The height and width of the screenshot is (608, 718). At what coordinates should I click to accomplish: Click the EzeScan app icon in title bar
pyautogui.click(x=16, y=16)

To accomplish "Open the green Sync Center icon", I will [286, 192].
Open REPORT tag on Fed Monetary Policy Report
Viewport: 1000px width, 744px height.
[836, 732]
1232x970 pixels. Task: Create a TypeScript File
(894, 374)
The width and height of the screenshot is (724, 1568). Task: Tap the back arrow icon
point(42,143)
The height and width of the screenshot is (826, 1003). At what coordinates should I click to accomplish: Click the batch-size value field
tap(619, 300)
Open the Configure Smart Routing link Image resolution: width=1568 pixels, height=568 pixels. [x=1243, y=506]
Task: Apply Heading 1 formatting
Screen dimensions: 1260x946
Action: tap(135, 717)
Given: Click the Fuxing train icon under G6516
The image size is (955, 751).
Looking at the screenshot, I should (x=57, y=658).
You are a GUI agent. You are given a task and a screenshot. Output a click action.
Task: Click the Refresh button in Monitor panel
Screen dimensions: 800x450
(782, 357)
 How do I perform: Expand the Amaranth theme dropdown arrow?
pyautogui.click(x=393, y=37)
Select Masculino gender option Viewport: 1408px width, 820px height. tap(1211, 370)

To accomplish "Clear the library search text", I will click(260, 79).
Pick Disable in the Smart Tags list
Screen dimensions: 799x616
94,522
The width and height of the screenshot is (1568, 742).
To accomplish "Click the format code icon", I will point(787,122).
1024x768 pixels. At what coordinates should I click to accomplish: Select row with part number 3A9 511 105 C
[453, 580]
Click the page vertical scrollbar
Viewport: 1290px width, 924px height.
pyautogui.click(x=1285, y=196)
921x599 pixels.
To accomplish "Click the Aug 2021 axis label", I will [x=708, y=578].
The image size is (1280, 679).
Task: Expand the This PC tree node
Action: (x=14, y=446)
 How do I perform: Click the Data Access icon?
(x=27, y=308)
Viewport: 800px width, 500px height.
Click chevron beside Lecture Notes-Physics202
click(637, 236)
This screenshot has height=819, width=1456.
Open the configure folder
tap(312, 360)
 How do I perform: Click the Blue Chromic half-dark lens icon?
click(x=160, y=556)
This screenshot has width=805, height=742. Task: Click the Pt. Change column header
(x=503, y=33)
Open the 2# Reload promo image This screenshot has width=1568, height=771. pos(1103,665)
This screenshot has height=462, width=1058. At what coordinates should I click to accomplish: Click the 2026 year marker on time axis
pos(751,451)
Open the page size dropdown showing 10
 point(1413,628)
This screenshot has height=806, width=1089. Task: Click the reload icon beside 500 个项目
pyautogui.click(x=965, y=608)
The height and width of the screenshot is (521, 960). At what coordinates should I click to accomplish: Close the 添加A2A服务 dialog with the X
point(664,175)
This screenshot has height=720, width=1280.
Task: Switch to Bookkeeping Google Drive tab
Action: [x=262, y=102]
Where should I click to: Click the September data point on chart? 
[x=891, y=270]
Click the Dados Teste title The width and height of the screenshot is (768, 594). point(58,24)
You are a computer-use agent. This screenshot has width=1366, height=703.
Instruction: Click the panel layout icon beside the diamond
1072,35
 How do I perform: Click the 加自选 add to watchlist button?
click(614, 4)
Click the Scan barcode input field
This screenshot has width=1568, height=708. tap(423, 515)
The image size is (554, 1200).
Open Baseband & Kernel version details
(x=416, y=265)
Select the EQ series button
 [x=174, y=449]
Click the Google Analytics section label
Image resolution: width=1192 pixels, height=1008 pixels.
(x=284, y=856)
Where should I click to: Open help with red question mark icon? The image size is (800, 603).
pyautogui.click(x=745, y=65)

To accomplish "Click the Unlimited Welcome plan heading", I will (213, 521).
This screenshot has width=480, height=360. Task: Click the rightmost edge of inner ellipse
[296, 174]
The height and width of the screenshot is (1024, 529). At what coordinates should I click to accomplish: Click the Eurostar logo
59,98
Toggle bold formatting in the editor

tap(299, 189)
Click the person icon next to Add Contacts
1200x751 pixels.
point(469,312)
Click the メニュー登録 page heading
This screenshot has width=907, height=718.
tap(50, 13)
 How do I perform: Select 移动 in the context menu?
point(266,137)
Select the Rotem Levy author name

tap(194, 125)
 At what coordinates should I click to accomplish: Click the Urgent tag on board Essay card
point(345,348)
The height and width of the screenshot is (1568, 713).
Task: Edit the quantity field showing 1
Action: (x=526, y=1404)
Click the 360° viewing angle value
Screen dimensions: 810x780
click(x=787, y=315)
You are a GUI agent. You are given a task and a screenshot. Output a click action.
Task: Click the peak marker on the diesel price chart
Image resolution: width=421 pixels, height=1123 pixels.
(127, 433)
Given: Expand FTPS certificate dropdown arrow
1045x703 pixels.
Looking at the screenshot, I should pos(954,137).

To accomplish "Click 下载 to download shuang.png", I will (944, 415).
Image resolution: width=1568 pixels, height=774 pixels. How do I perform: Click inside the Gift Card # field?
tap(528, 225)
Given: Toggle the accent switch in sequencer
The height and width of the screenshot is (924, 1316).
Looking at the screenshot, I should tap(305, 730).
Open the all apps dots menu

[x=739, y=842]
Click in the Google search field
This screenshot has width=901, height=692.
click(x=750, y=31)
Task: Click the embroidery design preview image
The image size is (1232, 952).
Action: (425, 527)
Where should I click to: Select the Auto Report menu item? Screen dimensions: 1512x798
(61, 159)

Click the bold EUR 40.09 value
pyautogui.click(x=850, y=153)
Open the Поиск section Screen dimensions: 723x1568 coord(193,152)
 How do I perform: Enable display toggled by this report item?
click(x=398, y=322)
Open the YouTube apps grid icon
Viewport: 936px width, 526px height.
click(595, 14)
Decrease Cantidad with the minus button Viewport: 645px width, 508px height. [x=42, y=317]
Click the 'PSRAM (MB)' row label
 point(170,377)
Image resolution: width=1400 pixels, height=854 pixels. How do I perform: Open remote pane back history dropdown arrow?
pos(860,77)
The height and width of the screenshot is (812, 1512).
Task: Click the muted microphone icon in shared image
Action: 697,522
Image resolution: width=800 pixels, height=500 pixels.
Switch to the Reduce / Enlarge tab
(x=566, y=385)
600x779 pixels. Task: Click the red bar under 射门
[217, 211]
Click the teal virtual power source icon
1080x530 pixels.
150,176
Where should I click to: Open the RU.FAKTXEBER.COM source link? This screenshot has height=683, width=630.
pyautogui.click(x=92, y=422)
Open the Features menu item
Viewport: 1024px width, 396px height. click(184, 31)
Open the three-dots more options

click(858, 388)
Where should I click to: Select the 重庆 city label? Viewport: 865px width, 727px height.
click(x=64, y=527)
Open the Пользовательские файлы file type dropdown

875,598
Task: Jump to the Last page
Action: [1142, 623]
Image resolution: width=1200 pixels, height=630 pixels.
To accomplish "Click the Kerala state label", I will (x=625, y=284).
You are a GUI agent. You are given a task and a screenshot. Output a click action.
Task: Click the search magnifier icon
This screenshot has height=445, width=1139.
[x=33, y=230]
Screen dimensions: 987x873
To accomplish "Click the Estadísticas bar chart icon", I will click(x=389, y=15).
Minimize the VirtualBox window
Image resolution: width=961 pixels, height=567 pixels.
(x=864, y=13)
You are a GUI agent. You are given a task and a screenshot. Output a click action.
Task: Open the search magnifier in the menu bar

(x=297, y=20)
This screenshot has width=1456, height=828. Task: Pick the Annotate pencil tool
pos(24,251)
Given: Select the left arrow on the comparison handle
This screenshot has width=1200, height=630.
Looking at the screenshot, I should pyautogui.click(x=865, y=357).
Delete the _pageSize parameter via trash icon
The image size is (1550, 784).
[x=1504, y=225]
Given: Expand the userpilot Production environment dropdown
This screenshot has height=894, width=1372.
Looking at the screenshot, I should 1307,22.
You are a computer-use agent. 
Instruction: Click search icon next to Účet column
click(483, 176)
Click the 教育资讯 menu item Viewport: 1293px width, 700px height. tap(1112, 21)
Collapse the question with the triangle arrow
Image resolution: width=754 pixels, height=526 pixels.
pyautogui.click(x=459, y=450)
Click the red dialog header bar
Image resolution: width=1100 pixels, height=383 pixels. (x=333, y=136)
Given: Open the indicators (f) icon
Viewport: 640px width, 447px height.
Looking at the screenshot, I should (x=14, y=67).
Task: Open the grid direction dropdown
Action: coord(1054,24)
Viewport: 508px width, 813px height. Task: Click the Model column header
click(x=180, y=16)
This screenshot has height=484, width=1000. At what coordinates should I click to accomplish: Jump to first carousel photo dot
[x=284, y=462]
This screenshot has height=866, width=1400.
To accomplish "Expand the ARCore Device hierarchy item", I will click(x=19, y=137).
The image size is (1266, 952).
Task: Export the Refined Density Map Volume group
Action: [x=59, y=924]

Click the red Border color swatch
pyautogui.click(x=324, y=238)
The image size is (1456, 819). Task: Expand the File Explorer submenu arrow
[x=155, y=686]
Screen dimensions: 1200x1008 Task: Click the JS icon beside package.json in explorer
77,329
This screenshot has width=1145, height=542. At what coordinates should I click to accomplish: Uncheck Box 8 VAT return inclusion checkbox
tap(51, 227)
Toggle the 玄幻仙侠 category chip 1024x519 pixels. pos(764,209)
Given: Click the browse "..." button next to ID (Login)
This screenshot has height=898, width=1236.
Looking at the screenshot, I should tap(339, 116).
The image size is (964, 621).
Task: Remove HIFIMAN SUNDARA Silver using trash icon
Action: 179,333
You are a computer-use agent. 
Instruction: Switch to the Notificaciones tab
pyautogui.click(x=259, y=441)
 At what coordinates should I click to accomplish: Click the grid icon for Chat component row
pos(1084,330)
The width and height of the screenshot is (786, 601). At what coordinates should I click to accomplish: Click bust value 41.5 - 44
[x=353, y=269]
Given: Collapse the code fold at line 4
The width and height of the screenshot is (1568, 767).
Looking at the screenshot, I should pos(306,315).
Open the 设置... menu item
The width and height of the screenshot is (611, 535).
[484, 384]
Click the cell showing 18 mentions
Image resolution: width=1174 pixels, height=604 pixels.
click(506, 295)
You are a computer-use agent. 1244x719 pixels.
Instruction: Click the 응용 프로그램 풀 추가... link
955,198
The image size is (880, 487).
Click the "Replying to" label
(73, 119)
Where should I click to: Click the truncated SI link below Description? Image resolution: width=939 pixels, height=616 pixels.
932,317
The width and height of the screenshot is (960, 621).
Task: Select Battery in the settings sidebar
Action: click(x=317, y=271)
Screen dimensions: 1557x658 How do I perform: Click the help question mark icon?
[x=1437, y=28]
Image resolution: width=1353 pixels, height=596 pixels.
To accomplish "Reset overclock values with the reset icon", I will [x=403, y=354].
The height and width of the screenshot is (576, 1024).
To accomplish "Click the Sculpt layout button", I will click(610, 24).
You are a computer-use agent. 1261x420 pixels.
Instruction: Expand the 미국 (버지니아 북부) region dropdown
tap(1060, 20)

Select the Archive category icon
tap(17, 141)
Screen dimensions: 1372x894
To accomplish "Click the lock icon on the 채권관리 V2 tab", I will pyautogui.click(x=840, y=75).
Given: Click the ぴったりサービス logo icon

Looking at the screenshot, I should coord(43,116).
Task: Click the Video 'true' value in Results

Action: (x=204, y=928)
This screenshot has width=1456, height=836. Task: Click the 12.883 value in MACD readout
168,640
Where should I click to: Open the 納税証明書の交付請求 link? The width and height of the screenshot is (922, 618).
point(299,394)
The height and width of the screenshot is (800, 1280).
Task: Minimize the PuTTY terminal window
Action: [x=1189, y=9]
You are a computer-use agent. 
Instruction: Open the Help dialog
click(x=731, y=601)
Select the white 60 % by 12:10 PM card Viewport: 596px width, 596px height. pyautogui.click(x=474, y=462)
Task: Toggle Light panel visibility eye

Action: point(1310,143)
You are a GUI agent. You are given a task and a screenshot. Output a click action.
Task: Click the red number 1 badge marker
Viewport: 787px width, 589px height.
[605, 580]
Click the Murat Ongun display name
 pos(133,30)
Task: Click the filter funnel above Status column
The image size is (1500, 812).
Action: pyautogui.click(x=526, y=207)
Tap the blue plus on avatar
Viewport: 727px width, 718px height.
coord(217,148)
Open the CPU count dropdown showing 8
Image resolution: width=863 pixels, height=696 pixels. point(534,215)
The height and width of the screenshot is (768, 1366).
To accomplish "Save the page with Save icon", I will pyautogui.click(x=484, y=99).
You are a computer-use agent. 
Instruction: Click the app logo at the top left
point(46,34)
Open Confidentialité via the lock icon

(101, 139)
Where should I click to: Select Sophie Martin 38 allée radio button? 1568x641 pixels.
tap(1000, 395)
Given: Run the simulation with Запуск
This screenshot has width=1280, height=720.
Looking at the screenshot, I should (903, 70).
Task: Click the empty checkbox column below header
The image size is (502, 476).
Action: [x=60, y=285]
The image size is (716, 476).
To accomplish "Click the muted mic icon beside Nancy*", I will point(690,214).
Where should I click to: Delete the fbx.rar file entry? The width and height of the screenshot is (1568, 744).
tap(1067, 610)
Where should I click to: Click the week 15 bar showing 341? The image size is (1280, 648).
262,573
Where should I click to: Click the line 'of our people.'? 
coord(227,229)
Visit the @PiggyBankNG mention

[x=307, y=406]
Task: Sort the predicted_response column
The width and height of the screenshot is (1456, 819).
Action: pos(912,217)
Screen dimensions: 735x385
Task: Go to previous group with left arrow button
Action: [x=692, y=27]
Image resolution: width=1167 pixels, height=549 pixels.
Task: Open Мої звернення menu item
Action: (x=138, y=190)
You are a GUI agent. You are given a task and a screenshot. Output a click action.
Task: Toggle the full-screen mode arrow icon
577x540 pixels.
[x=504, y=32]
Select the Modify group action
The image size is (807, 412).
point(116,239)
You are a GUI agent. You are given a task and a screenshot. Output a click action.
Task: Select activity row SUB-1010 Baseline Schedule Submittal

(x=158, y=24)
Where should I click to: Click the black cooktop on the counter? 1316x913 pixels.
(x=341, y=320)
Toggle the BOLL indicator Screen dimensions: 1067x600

-- TASK DESCRIPTION --
Rewrite the data from the line containing "Click the Murat Ongun display name" through the line containing "Action: (x=138, y=190)", with "Where should I click to" replaced by "Where do I click to" and nothing else changed.

-- IN RESPONSE --
Click the Murat Ongun display name
 pos(133,30)
Task: Click the filter funnel above Status column
The image size is (1500, 812).
Action: pyautogui.click(x=526, y=207)
Tap the blue plus on avatar
Viewport: 727px width, 718px height.
coord(217,148)
Open the CPU count dropdown showing 8
Image resolution: width=863 pixels, height=696 pixels. point(534,215)
The height and width of the screenshot is (768, 1366).
To accomplish "Save the page with Save icon", I will pyautogui.click(x=484, y=99).
You are a computer-use agent. 
Instruction: Click the app logo at the top left
point(46,34)
Open Confidentialité via the lock icon

(101, 139)
Where do I click to: Select Sophie Martin 38 allée radio button? 1568x641 pixels.
tap(1000, 395)
Given: Run the simulation with Запуск
This screenshot has width=1280, height=720.
Looking at the screenshot, I should (903, 70).
Task: Click the empty checkbox column below header
The image size is (502, 476).
Action: [x=60, y=285]
The image size is (716, 476).
To accomplish "Click the muted mic icon beside Nancy*", I will point(690,214).
Where do I click to: Delete the fbx.rar file entry? The width and height of the screenshot is (1568, 744).
tap(1067, 610)
Where do I click to: Click the week 15 bar showing 341? The image size is (1280, 648).
262,573
Where do I click to: Click the line 'of our people.'? 
coord(227,229)
Visit the @PiggyBankNG mention

[x=307, y=406]
Task: Sort the predicted_response column
The width and height of the screenshot is (1456, 819).
Action: pos(912,217)
Screen dimensions: 735x385
Task: Go to previous group with left arrow button
Action: [x=692, y=27]
Image resolution: width=1167 pixels, height=549 pixels.
Task: Open Мої звернення menu item
Action: (x=138, y=190)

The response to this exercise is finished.